I’m doing a bit of research right now that puts me into various genealogies listed in scripture. Many people have one of two reactions (or both) when encountering these passages–fear of trying to pronounce all the names and/or the need to keep poking themselves to stay awake while they read those sections. However, have you ever tried to pay close attention to the parallel lists? Have you ever noticed how inconsistent (names change from one list to another), ambiguous (is that person the father or the son? is that the daughter or son?), and downright confusing they are? I have! It definitely makes me wonder what in the world the purpose of some of these lists is.
Then I read my friend Ryan’s Facebook updates about a bill that has recently made its way to the U.S. Senate calendar (H.R. 31 to provide for the recognition of the Lumbee Tribe of North Carolina). Ryan is a member of that Indian tribe. And proud of it (I’ve got Indian blood too, I think I’m a generation removed from being able to be officially listed with the Lenni Lenape tribe, but that doesn’t make me any less proud to claim that heritage). So what’s the connection with name lists?
Well, as part of the process of the Lumbee Tribe being recognized various people have testified before the US Senate’s Committee on Indian Affairs. One such person was Jack Campisi, an anthropologist, whose testimony in 2006 was part of the official record for hearings on S660, the version of the Lumbee Bill considered by the 110th Congress. As part of his testimony he said:
The knowledge that the average Lumbee has of his or her kin is truly astounding. It is very common for individuals to be able to trace their parents’ genealogies back five or more generations. Not only are individuals able to name their grandparents, great grandparents, great great grandparents etc., but often they can name the siblings of their ancestors, the spouses of their ancestors’ siblings, relate where they lived in Robeson County, the church they attended, and the names of their offspring. It is common for an individual to name two or three hundred individuals as members of the immediate family.
Now, I’m not writing this post to try to convince anyone to start a new hobby tracing ancestry or pedigree (although, I have to admit that I’ve enjoyed learning about some very interesting characters in my own family heritage). No, the connection between these two examples of listing family kin is just that — kinship.

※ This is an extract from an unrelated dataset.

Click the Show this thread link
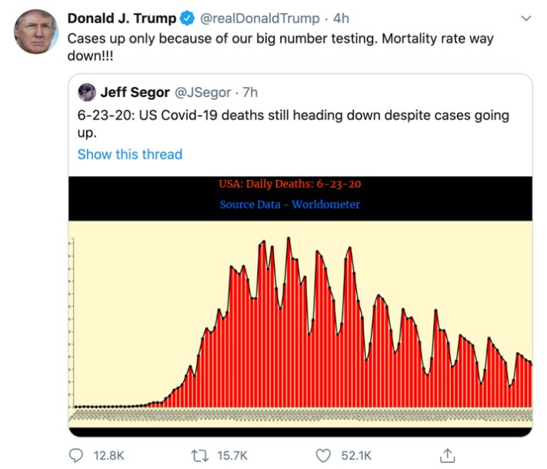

It’s not so much about who was the father or mother of which children, I think it’s more about the fact that the recitation demonstrates community. A specific community, one that brings together both the mundane aspects of life (like who stood at which gate in Jerusalem’s wall or the location of where a specific family lived) and spiritual connectedness (to each other and to God). We are midstream in the history of our own clan(s). We belong. So when we read in Matthew all the “begats” we aren’t only reading Jesus’ genealogy for a history lesson, we’re being told a family heritage that we can be adopted into. That community of righteous is now our ancestry through union with Christ.
Just as the Lumbee are demonstrating to the U.S. Senate that they should be a federally recognized tribe in part because of the generations of names that demonstrate community, so we too can embrace the community of God represented by the ancestral lists in scripture. It’s more than just “me and Jesus” — it’s me and this great big family who are all related because of Jesus.